暗号資産分析企業のGlassnodeは29日、デジタル資産と伝統金融の接点拡大をテーマにしたレポート「Diversification Beyond Digital Assets」を公表した。ビットコイン(BTC)では保有者の入れ替わりが過去最大規模に達している一方、投資資金は市場から流出せず待機しており、プライベートバンクにとって新たな商機になり得ると分析した。

レポートによると、2025年下期以降に続くBTC保有者の交代は、オンチェーンデータに明確に表れている。2025年の価格上昇局面では長期保有者が売却に動き、その供給を新規の市場参加者が吸収した。こうした供給移転の規模は過去最大級で、2026年1〜3月期の調整局面ではその傾向が一段と鮮明になったという。

一方、暗号資産とステーブルコインのデータからは、資金が市場から離れず待機している状況が確認できるとした。初期投資家が利益確定を進める一方で、機関投資家や企業など伝統的な投資家層が新たな買い手として台頭しており、資金循環は成熟局面に入りつつあると説明した。

■ プライベートバンクに構造的な商機

Glassnodeは、こうした保有者の入れ替わりの時期が、プライベートバンク(富裕層向け資産管理を担う金融機関)がデジタル資産への関与を本格化させ始めた局面と重なる点に注目した。すでに利益確定を終えた富裕層も暗号資産投資から完全に離れたわけではなく、株式や債券を含む分散投資や流動性管理を求めているとして、プライベートバンクや資産運用会社にとって構造的な商機になると評価した。

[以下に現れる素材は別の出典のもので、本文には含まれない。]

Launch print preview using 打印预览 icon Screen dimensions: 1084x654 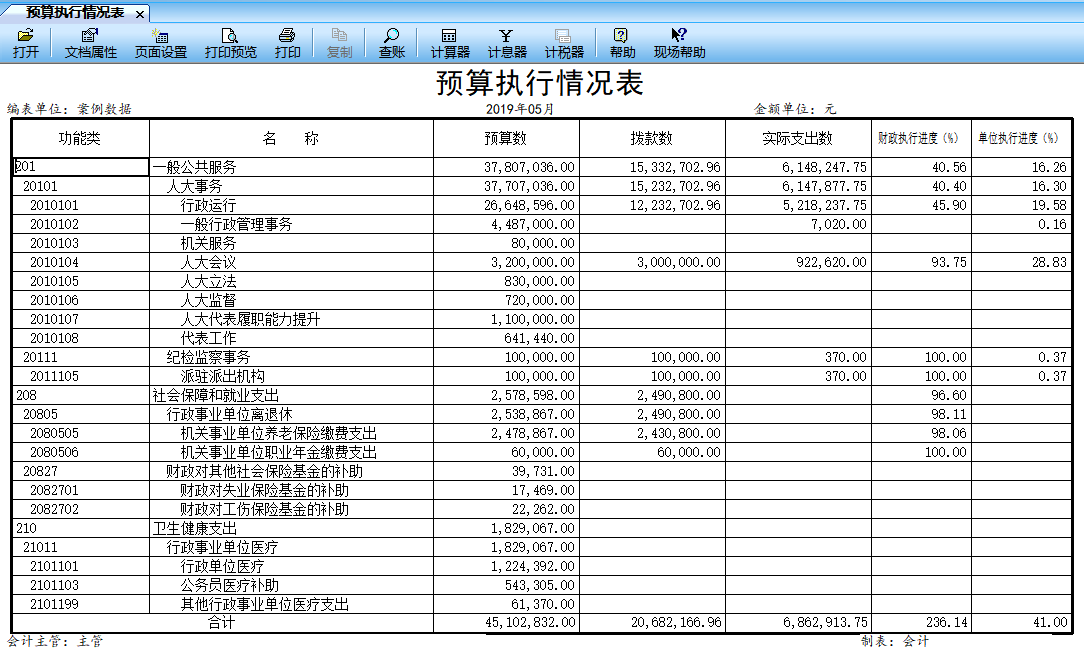click(x=232, y=42)
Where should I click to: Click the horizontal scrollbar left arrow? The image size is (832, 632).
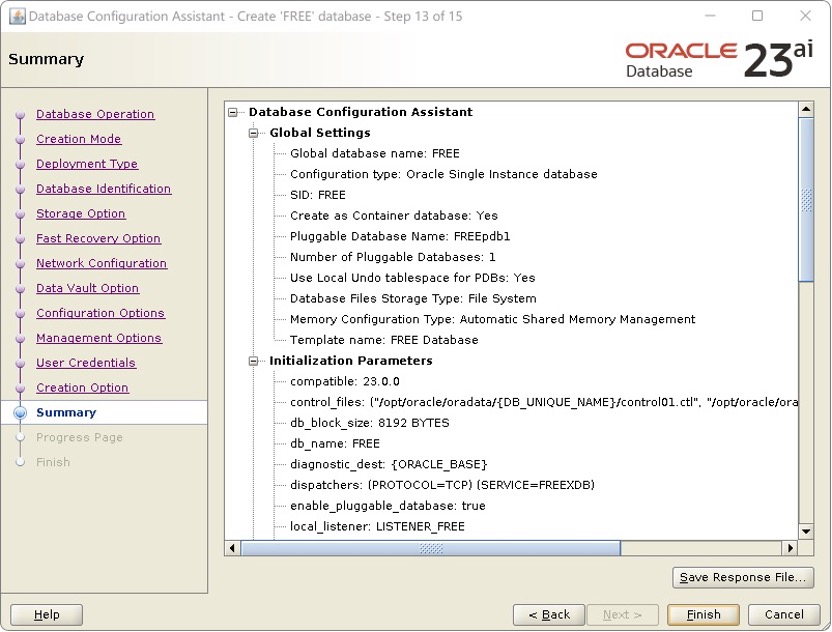(x=232, y=548)

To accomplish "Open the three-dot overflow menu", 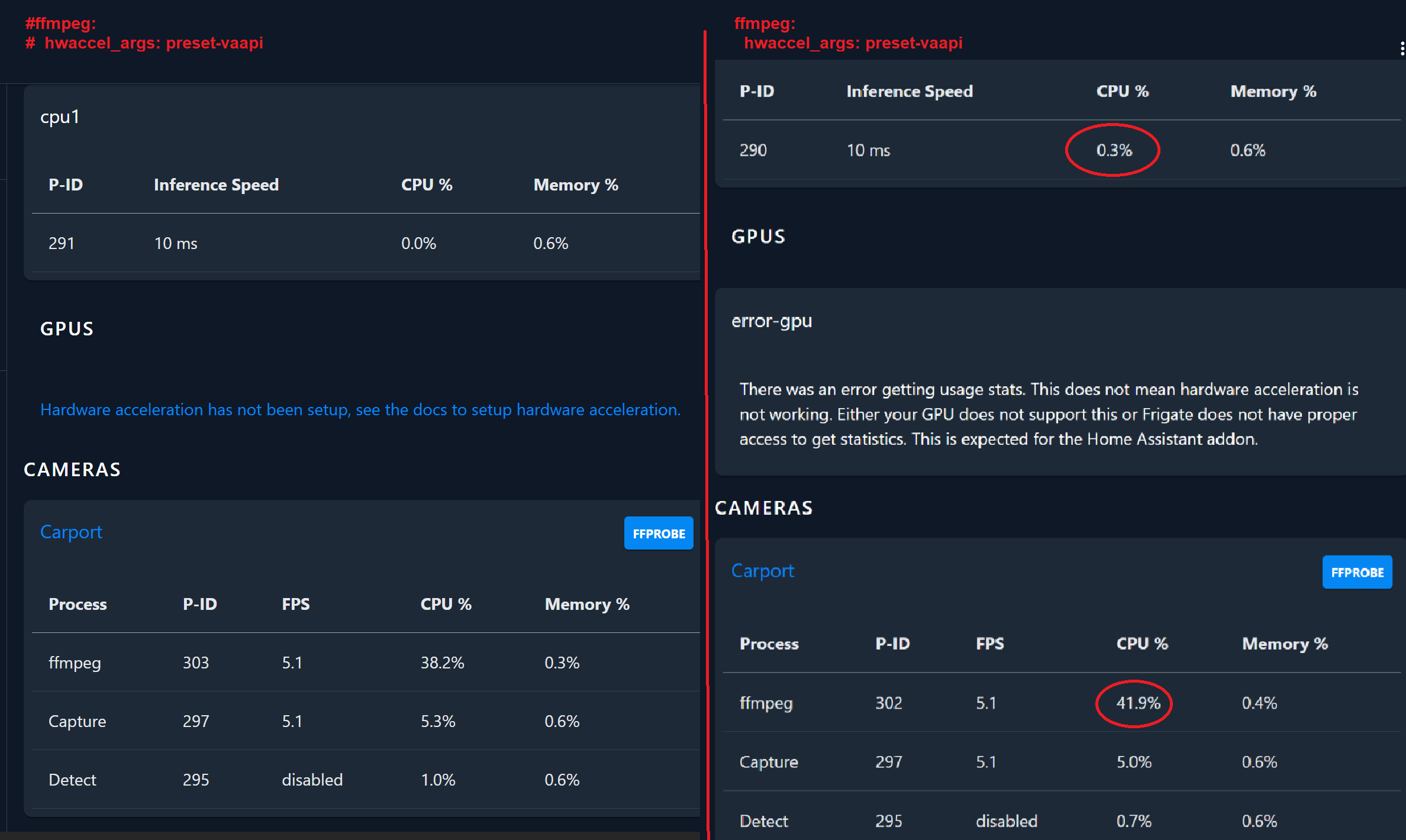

さらに、金融機関が暗号資産ネイティブの顧客をより積極的に受け入れれば、新規資金がデジタル資産市場に再流入する可能性があると指摘した。長期保有者による記録的な売りを吸収してきた機関投資家や企業の需要基盤も、さらに強まるとの見方を示した。

■ 受け入れ体制なお課題

もっとも、プライベートバンクが暗号資産保有者を幅広く受け入れるには、実務面の課題が残る。デジタル資産と銀行システムの間で資産を効率的に移すには、透明性が高く監査可能な資産履歴を確保できるかが重要になるが、既存のプライベートバンクのシステムは、パブリックブロックチェーン上に取引履歴を持つ顧客を前提に設計されていないという。

そのため、適法な暗号資産保有者であっても、資産の出所確認の過程で追加書類の提出や手続きの遅延といった摩擦に直面しているとした。

Glassnodeは、こうした問題への対応策として、2023年にコンプライアンスと投資家オンボーディングを手がけるCenseをスピンアウトで設立したと説明した。Censeは現在、デジタル資産保有者と大手リテール銀行、プライベートバンクをつなぐ独立系の暗号資産インテリジェンス企業として活動している。

Censeの最高商務責任者(CCO)、ミヒル・ホーヘンボーム氏は、「市場のボラティリティは今後も続くが、先回りして備えることの構造的優位性は変わらない」とコメントした。さらに、「透明性の高い暗号資産対応体制の構築に今投資する企業こそ、市場が再加速する局面で最も有利な位置に立つ」と述べた。

同氏は、オランダの大手プライベートバンクVan Lanschot Kempenなど、欧州の一部銀行はすでにこうした取り組みを進めているとも付け加えた。

Glassnodeは、今後数年にわたり、暗号資産と伝統金融は競争より融合に向かう公算が大きいと結論付けた。富裕層は暗号資産、株式、債券、現金の間で資産を振り分け、機関投資家や企業も両市場をまたいで柔軟に資金を移動させる構造が形成されるとの見通しを示した。